Entering the Great Basin

We packed up and exited the Grand Staircase-Escalate NM, heading west along picturesque HWY 12. We ran into Bryce Canyon NP and stopped in for a nice Father’s Day lunch at the lodge. We’ve bought the NP annual pass for the last three years, which allows us free admission into all of the parks. During our travels the pass has paid for itself many times over. It’s nice knowing you can just run into a national park, have a good lunch, refill your water, catch a few incredible sites and leave without feeling like you should have done more.


Bryce, while extremely beautiful, was filled with a zoo of people. More folks were jammed into the parking lot and visitor center area than we had seen in total since leaving Arizona a week ago. We were glad to exit the park after only a couple of hours.


We camped a little west and at a little higher altitude compared to Bryce at White Bridge campground next to Panguitch Creek. The next day was our laundry day so we headed to Cedar City. The road took us past Cedar Breaks NM so we stopped in for a look before we dropped down from 10,000 feet into Cedar City.


After laundry, food and gas provisioning in Cedar City we headed back up to Cedar Breaks for a nice afternoon hike. The last time we were in Cedar Breaks was nearly 20 years ago when we were skiing at Brainhead, which is nearby, and took an afternoon off from downhill to cross-country ski into Cedar Breaks during the winter. It looks even better with snow on the colorful rocks.


We camped the night at Cedar Canyon campground, on the hill between Cedar Breaks and Cedar City. We learned it’s never a good idea to camp near a 12% grade hill.

We took off the next day across western Utah using a less traveled route; the Lund Hwy and the Pine Valley Road to get to Baker, NV. Both roads are nice dirt roads that pass through some very beautiful country.


We stopped for lunch along the way. No need to worry about traffic out here.


We entered Nevada and The Great Basin National Park. Neither of us had been there before and really had no idea what to expect. We were both nicely surprised. While the great basin is the bowl surrounded by mountains that encompasses most of Nevada, the park itself sits in the 13,000-foot Wheeler Mountain range, and not in a lower altitude basin.

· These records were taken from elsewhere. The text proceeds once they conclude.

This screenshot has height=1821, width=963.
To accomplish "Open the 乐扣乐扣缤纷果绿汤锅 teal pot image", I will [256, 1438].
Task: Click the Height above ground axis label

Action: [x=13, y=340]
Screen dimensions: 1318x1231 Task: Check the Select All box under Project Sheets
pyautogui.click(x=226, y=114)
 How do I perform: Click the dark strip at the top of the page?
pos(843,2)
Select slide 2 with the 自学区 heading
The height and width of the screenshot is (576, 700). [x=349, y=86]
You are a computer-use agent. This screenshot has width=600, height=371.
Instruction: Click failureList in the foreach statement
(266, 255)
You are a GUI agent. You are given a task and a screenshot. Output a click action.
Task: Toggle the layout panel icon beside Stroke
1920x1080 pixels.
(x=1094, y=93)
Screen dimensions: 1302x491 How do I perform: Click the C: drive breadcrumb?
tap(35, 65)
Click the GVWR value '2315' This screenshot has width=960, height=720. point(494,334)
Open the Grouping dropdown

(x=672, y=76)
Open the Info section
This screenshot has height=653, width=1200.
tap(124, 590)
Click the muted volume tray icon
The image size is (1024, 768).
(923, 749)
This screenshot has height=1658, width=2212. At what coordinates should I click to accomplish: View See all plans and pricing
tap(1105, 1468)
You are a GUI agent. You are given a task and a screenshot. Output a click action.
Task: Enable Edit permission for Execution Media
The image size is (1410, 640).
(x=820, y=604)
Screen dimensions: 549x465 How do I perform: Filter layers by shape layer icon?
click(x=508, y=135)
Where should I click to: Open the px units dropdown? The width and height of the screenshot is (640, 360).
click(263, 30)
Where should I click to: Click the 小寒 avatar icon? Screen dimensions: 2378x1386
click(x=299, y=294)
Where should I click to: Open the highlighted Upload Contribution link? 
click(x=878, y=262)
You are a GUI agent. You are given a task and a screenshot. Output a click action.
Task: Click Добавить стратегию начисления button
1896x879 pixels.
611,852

The Wheeler campground is at 9,800 feet and was nice and cool given the heat wave hitting the rest of the southwest. There were many trails from the campground and we did the hike to the high altitude bristlecone pine forest, where the trees are over 2000 years old; the oldest close to 5000 years old.


The hikes to the alpine lakes were gorgeous too.


The park also has beautiful limestone caves that are full of beautiful cave structures.



The second day we even got a little rain during a hike to one of the lakes.


There were a lot of deer in the park enjoying the cool weather and the new grass.


The sunset from our camp was not bad either. It’s so out of the way that the park was not crowded and definitely a place to revisit.


We then took off west across central Nevada on HWY 50, known as “The Loneliest Highway in America”. The central Nevada countryside was beautiful with large green valleys covered in sage and desert brush, between the many mountain ranges that run north to south.


We pulled off the highway past Ely, NV to have lunch at Garnet Hill Rec Area. We didn’t find any garnets, but it is a huge mining area and the garnets are around according to the information board there.


We continued on just a little further west to Illipah Reservoir for the night, a BLM campground that was pretty and quiet.


In the morning we headed into the hills to the mining ghost town of Hamilton, NV. Once a silver mining town of 12,000 people, the town is now just a memory since the mine stopped producing in 1870.


We did see a herd of wild horses on the road into Hamilton.


We made our way to Hickison Petroglyph Rec Area west of Eureka, NV for the night. We hiked the trials to see the great basin petroglyphs and the scenery.



We’re about in the center of Nevada now and will be making our way to the California border and Lake Tahoe.